Newark education system is experiencing something experts didn’t expect after pandemic

By Steve Strunsky

Alexus Sergeon and David Fils-Aime had just dropped off their twins, Aaron and Armani, at THRIVE Academy when they paused to explain how marketing had swayed them to move the boys into the charter school for kindergarten this fall after pre-K at a traditional public school for the 2024-25 academic year.

“I would say from the ads I liked how they were very interactive with the students,” said Fils-Aime, who grew up in neighboring Elizabeth, where he attended parochial and traditional public, or district, schools. “They showed how the principal had a good relationship with the students whenever they had events in the auditorium. It was things of that nature and the activity they engage in.”“And everybody’s really nice,” Sergeon said, her words echoed by Fils-Aime.

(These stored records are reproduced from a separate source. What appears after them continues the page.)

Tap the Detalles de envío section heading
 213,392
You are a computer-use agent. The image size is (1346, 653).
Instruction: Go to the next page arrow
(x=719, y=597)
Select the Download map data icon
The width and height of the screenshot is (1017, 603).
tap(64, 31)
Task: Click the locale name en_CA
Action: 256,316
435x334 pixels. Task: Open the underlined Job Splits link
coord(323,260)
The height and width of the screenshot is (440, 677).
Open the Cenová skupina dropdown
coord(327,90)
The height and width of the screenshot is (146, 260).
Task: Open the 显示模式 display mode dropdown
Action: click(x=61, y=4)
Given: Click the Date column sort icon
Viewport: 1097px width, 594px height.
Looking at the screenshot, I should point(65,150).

THRIVE, like most charters, doesn’t offer a pre-Kindergarten program, so there’s no telling whether the couple would have kept their sons at the school had the boys spent their pre-K year there.

In any case, Fils-Aime and Sergeon are among families in the state’s largest city who have continued to enroll their young children in charter schools in steadily increasing numbers, despite competition for students and their per-pupil aid dollars from the Newark Public Schools district.

For example, for the 2025-26 school year, the online enrollment platform solely for charter schools, known as the Newark Common App, received the highest number of applications to date since its creation three years ago, with 3,454, up 11.7% from 2024-25.